Take new track 'McFearless'. This three minute 11 second pant creamer maybe the closest song to the older, grubbier Kings of Leon pop offerings yet the unparalleled TLC that went into its creation is absent in the earlier material. The Followills send out each contemporary track with a caress lacking in a conceited swagger and heavy in free love. When it’s the turn of 'True Love Way' to receive a south coast airing the band release it with as much love as a mother waving her first born off climbing the school steps for the first time. 'True Love Way' radiates an adorable loving poise as it battles not to peak early and yet deliver it’s message to it’s intended listener about escaping away and finding happiness alone, far from the maddening crowd. The combination of this instant new hit played alongside blatant bone-ing soundtrack 'Spiral Staircase' really shouldn’t work, but when they are both strummed out with no less the same manic filthiness as the first time Milk was pumped out inside a Tennessee music hall, it’s musical arousal.

All this makes the flicking through the band’s history all the more paper cutting fun. Glancing into the future of the band and reflecting on its past, the fluctuation between newly found stringed ecstasy and gritty nailing of classic harmonies continue through the set to it’s conclusion. 'On Call' neighbours 'Milk' and 'Arizona' cuddles up in 'Molly’s Chambers' and new is mixed with old in true aural intoxication.
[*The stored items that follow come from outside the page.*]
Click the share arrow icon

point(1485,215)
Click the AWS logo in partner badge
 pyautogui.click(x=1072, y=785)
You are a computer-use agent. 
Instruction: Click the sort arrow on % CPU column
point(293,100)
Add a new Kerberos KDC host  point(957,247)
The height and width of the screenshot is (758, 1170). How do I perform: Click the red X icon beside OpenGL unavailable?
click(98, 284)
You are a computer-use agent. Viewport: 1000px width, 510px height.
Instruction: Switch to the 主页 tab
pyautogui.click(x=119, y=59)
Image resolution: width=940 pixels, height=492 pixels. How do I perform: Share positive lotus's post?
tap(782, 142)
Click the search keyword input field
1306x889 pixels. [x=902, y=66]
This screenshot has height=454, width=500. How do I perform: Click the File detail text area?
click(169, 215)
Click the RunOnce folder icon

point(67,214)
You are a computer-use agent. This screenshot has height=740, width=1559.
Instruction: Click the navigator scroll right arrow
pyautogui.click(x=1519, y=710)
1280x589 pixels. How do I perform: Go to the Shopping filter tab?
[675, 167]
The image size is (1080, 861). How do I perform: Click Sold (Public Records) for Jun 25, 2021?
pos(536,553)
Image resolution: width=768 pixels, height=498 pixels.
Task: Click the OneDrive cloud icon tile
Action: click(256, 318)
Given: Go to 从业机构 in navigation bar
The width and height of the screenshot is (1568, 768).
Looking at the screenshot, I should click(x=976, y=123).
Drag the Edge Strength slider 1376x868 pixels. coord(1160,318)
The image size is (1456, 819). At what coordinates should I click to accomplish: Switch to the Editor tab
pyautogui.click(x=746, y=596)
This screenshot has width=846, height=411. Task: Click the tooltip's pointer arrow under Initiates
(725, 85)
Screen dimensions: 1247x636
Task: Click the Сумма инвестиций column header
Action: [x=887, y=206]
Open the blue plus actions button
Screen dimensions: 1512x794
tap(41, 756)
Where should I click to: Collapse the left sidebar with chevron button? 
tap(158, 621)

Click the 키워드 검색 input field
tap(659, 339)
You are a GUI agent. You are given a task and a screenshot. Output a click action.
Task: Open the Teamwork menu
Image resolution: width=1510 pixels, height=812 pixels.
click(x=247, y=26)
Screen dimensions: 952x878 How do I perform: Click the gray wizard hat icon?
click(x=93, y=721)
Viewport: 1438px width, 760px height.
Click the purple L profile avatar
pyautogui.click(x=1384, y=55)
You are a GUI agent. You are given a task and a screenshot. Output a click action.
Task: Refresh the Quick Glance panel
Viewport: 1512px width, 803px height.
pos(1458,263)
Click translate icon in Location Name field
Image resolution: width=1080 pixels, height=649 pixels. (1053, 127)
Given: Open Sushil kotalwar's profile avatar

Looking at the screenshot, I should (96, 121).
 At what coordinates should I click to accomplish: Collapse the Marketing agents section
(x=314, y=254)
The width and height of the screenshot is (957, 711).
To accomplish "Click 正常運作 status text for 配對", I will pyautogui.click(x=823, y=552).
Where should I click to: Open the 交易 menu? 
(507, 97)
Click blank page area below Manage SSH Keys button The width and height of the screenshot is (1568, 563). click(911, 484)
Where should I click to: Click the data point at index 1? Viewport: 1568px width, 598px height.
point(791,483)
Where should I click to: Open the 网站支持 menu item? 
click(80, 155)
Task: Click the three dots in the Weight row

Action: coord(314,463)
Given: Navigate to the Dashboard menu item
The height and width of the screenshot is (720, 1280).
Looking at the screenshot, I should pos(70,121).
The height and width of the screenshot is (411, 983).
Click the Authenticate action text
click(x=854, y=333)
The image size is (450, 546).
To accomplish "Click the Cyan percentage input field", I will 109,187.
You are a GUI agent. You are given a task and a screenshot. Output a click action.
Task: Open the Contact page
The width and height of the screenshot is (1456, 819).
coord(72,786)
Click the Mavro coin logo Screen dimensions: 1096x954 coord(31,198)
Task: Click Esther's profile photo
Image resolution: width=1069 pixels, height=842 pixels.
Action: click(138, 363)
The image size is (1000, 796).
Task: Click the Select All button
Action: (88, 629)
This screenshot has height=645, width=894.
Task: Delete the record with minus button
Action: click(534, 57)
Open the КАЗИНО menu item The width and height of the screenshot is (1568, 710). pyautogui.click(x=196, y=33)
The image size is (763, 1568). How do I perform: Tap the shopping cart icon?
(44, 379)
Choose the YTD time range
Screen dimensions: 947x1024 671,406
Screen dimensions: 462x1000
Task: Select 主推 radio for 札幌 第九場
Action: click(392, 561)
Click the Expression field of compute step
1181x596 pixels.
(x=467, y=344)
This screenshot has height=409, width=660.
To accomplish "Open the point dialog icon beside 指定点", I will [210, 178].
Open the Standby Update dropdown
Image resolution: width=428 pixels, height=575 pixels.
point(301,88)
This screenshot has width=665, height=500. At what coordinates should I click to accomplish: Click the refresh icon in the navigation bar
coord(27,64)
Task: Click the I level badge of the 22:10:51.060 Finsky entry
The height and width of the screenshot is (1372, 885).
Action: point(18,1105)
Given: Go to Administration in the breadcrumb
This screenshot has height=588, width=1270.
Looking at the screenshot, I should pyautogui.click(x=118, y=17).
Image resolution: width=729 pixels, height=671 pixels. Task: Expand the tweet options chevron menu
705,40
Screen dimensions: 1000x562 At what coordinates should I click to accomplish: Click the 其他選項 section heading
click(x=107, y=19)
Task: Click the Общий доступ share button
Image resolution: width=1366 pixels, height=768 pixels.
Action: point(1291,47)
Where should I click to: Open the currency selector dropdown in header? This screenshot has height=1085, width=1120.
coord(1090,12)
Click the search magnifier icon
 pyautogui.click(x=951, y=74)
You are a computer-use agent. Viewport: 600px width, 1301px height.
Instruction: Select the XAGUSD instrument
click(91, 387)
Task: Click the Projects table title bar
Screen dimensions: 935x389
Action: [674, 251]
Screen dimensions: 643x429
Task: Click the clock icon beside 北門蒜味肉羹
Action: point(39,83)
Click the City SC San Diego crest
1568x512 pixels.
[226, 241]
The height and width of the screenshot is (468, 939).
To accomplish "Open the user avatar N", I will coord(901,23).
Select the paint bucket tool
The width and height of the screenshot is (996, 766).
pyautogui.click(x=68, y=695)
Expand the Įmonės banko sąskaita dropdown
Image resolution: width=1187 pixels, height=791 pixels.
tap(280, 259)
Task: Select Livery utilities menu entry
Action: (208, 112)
Of course all this isn’t to say that the Kings have completely abandoned their highly sexed pastoral musical pedigree. When it’s the turn of 'Black Thumbnail' all four band members adopt aggressive stances to lay down some violent instrumentation abuse

Normally only displayed during 'Pistol of Fire'. According to a Rolling Stone interview this song, one of the heaviest on the new record, is about a cousin who had dabble on the wrong side of the law. This anonymous relation was once asked if he thought his ex-wife had a heart to which he apparently replied, ‘Yeah, it's about the size of my thumbnail and black as coal’. This hatred and bitterness for the former spouse is transposed tonight in a ferocious display of testosterone topped with back arching effort in tearing up bass strings and hands so closed around pick-ups on guitar solos that the great welcoming volume and depth of the noise defies what you’re seeing. The display is purely and completely immense.

After announcing the band will be generously putting on fireworks down on the beach and that ‘it’ll be great if you could join us’ the leather clad gang of guitars and skins catapults into a lengthy version of 'Knocked Up'. With a casually raw build up the simplistic drums and bass lines coupled with only a few chords from Matthew tantalise for a final time before raining down heavy drum cycles, erratic lead strings and distant echoic rhythm guitar. Singing about having babies and escaping claustrophobic townships this is a complete escape from the Kings of Leon as we knew them during Youth and Young Manhood and Aha Shake Heartbreak. If this comes as unwelcome news it shouldn’t. Progression in any vocation, any walk of life, any back catalogue of music is nearly always a good thing and if the NME interview with Caleb is anything to go by, the Kings will soon have a new LP baby hopefully with all the same electric traits as their last. This can’t be a complete band already…can it?